TEXTO DO DOCUMENTO:
O OBVIO - Observatório da Violência Letal Intencional do RN, apresenta um relatório parcial de CVLIs, no período compreendido entre 1 de janeiro a 19 de março de 2017 comparado ao mesmo período dos anos de 2015 e 2016, no que se referem aos agentes de segurança pública (policiais e afins) vitimados no Rio Grande do Norte.


O RN contabiliza, no período de 2012 até este início de 2017, o total de 65 agentes de segurança pública mortos violentamente. 49% do total, 32 vítimas, estavam fora de serviço e foram mortos ao reagirem a alguma ação de violência, estando, porém, enquanto cidadãos. 43% deles, 28 no total, foram vitimados fora de serviço devido à função (estavam executando função de segurança ou similar, mas não oficialmente como agente legal). Apenas 8% do total, 5 das vítimas, estavam em serviço enquanto operadores de segurança pública.
Obviamente, no que tange aos que estavam fora de serviço, ou mesmo aos que reagiram enquanto estavam "à paisana", estes podem ter sido vitimados (as investigações no total prosseguem e algumas apontam também para esta causa) por "serem policiais" ou "agentes de segurança pública", o que indiretamente se liga às suas profissões e aos riscos delas decorrentes.
Ao mesmo tempo, importa mostrar que, em serviço, o agente é extremamente menos vitimado e, consideravelmente, mais protegido.


O período de maior mortandade varia conforme o tipo de execução/vitimização. Por exemplo, o ano de 2012 houveram a maioria das mortes de agentes em serviço (3), assim como o maior número de mortes de agentes fora de serviço devido á função (13). Depois disso, 2013 aparece com 7 vítimas deste último tipo, caindo mais ainda até 2017, que num período curo, passou a ter 5 CVLIs de agentes de segurança.

REQUISITOS DAS TAREFAS:
1. Edite o trecho do relatório do OBVIO que começa nas palavras "O OBVIO - Observatório" e termina em "de segurança pública.", substituindo "fora de serviço" por "de folga".
2. Segundo o relatório do OBVIO, quantos agentes de segurança pública estavam em serviço quando foram mortos no período de 2012 até o início de 2017?

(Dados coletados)
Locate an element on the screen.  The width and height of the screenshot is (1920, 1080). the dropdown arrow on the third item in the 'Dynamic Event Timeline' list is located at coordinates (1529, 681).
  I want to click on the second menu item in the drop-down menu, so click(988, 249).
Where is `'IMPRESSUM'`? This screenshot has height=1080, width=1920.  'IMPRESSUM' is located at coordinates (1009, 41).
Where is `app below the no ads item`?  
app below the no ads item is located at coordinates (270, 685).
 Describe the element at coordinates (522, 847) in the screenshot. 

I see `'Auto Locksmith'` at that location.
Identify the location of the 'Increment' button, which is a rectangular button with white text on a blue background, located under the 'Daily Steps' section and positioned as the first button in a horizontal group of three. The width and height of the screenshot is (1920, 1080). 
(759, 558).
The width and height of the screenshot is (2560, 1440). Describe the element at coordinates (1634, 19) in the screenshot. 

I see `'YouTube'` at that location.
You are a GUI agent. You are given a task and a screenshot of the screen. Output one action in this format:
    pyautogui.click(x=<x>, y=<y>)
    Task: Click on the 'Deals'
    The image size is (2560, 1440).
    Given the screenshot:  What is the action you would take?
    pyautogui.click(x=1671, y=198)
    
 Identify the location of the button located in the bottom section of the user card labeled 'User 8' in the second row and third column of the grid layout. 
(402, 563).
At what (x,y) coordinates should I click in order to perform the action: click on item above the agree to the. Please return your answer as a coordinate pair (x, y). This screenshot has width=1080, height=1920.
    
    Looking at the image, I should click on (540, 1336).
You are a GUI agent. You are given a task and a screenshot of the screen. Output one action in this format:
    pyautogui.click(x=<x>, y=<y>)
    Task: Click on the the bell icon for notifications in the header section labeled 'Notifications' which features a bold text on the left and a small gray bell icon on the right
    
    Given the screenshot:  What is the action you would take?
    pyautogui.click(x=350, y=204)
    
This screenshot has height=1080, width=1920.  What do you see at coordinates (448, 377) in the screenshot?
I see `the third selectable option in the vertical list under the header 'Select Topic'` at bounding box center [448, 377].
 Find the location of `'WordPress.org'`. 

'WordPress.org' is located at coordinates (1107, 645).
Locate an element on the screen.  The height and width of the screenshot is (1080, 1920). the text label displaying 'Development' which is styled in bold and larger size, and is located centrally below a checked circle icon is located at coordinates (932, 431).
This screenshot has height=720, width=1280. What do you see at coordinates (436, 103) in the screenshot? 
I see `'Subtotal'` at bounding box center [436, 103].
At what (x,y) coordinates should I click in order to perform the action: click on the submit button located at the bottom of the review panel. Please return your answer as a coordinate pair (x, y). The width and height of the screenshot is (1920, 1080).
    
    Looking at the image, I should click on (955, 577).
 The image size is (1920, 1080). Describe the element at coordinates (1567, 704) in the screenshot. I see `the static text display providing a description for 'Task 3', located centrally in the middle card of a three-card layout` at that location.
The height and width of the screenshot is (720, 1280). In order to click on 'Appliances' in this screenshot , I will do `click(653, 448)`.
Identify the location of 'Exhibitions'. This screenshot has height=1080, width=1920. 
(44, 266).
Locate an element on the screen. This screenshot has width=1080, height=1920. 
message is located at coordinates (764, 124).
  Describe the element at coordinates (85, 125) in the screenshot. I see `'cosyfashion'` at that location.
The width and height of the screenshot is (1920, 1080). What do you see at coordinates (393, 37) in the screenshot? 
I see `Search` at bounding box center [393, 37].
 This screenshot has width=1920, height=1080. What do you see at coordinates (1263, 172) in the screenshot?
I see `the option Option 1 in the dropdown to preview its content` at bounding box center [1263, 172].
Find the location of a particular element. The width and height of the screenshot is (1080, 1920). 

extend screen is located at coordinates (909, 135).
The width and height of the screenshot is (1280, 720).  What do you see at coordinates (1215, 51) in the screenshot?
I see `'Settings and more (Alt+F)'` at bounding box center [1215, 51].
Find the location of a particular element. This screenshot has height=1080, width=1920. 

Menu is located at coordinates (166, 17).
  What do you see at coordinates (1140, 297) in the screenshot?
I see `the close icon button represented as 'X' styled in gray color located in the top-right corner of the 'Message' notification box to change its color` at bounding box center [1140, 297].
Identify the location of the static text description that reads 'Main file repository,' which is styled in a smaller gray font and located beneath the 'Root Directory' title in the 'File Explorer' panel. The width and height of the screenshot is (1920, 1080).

RESULTADOS POR TAREFA:
1.
O OBVIO - Observatório da Violência Letal Intencional do RN, apresenta um relatório parcial de CVLIs, no período compreendido entre 1 de janeiro a 19 de março de 2017 comparado ao mesmo período dos anos de 2015 e 2016, no que se referem aos agentes de segurança pública (policiais e afins) vitimados no Rio Grande do Norte.


O RN contabiliza, no período de 2012 até este início de 2017, o total de 65 agentes de segurança pública mortos violentamente. 49% do total, 32 vítimas, estavam de folga e foram mortos ao reagirem a alguma ação de violência, estando, porém, enquanto cidadãos. 43% deles, 28 no total, foram vitimados de folga devido à função (estavam executando função de segurança ou similar, mas não oficialmente como agente legal). Apenas 8% do total, 5 das vítimas, estavam em serviço enquanto operadores de segurança pública.

2. Cinco agentes, o que corresponde a 8% do total.